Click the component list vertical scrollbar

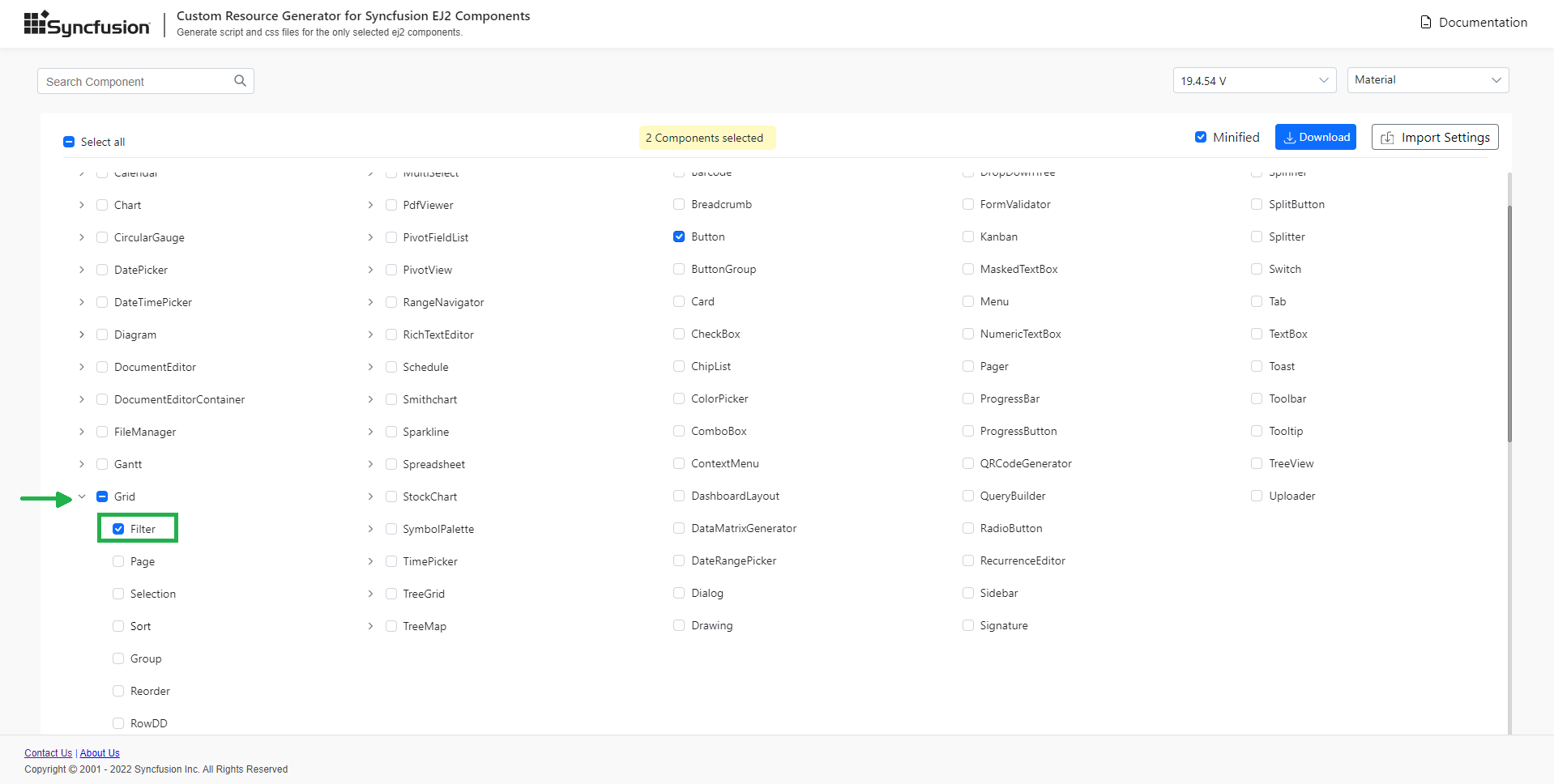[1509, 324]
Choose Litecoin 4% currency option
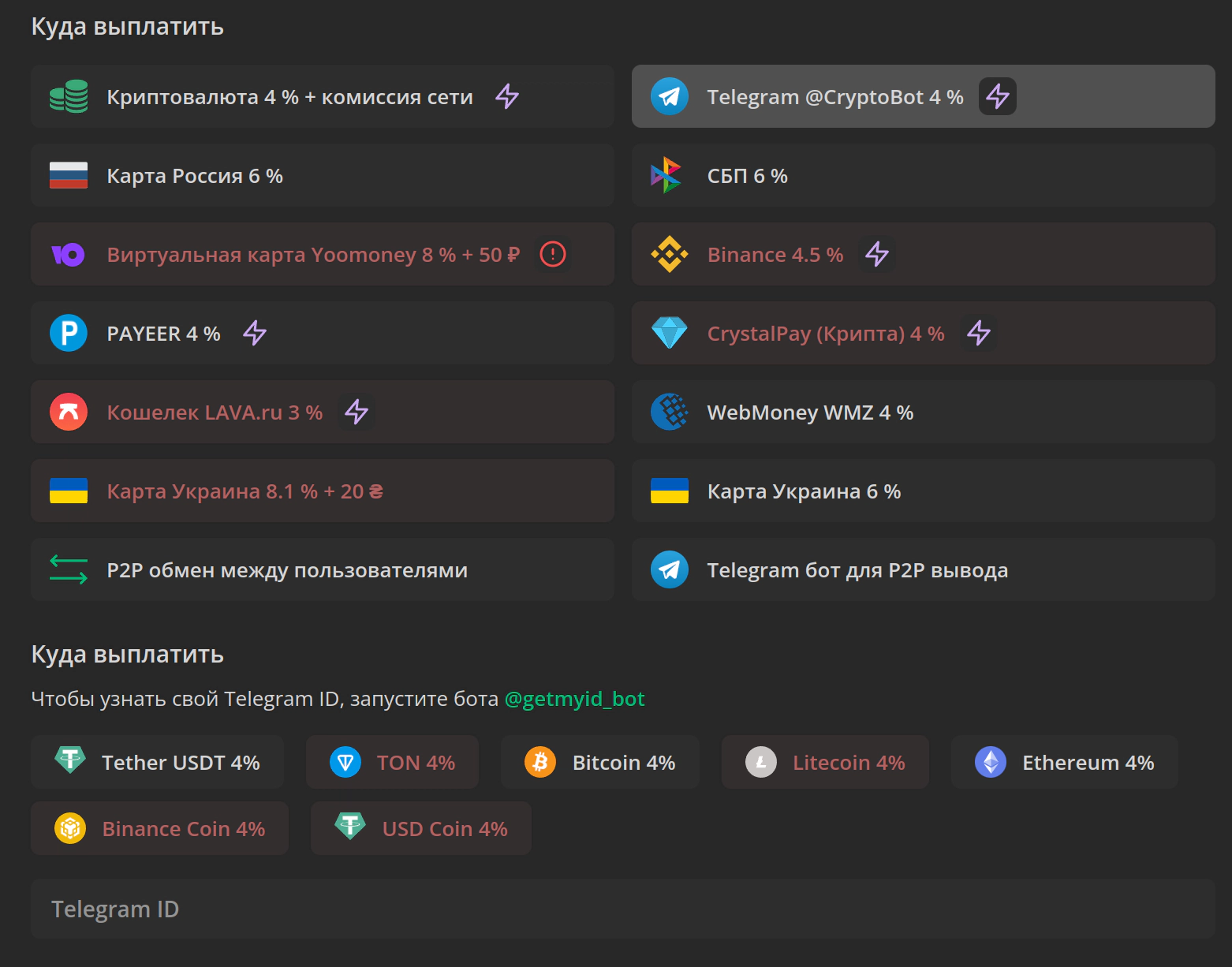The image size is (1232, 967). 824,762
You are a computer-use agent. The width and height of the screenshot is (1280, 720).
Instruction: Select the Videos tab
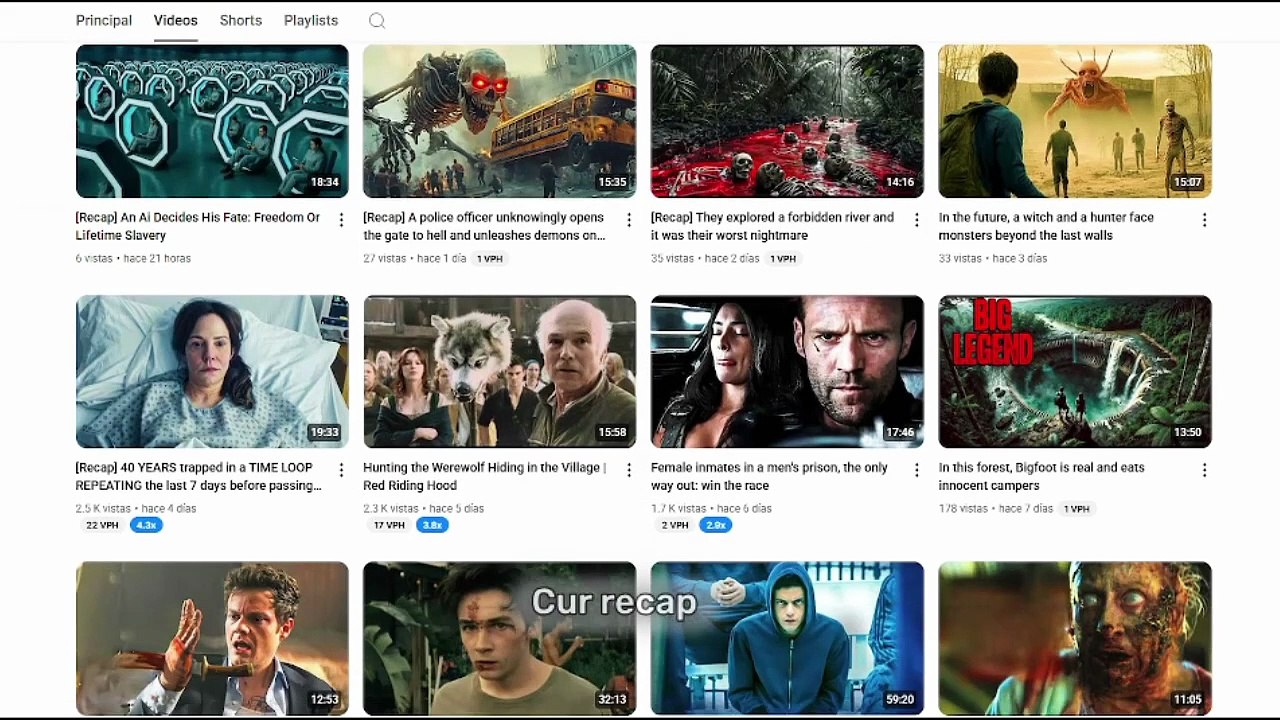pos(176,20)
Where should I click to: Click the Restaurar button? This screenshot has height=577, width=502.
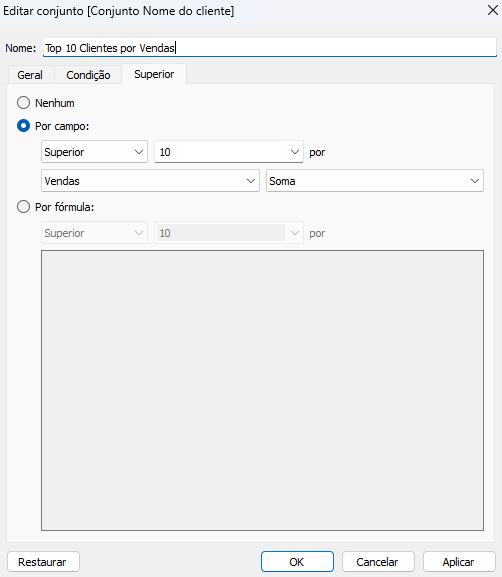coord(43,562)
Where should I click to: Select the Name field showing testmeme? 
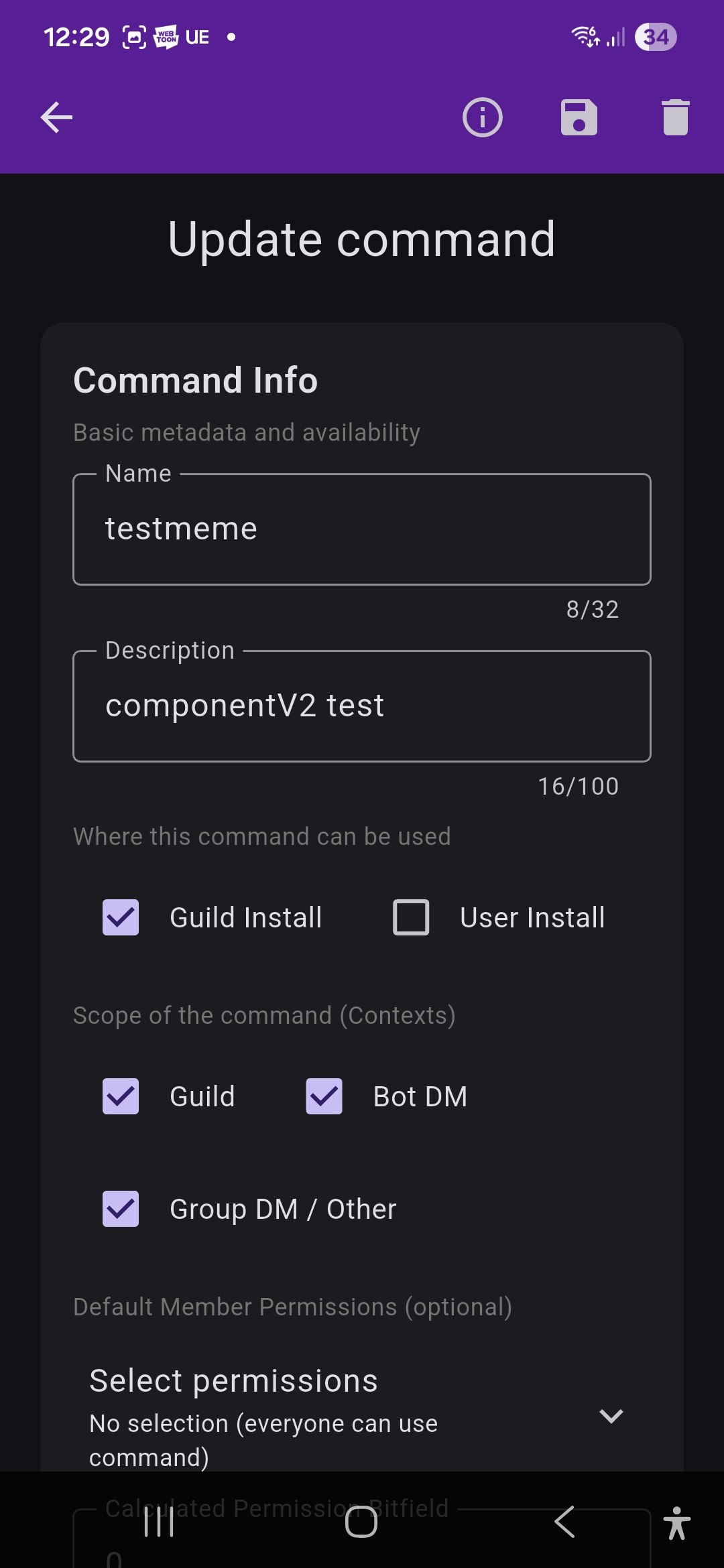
+++++
WORK INSTRUCTION ▸
In the answer, the entries must appear exactly as above, without the images.

ANSWER TO THIS PROBLEM ▸
Click the component list vertical scrollbar

[1509, 324]
Choose Litecoin 4% currency option
The image size is (1232, 967). 824,762
You are a computer-use agent. The width and height of the screenshot is (1280, 720).
Instruction: Select the Videos tab
pos(176,20)
Where should I click to: Click the Restaurar button? This screenshot has height=577, width=502.
coord(43,562)
Where should I click to: Select the Name field showing testmeme? 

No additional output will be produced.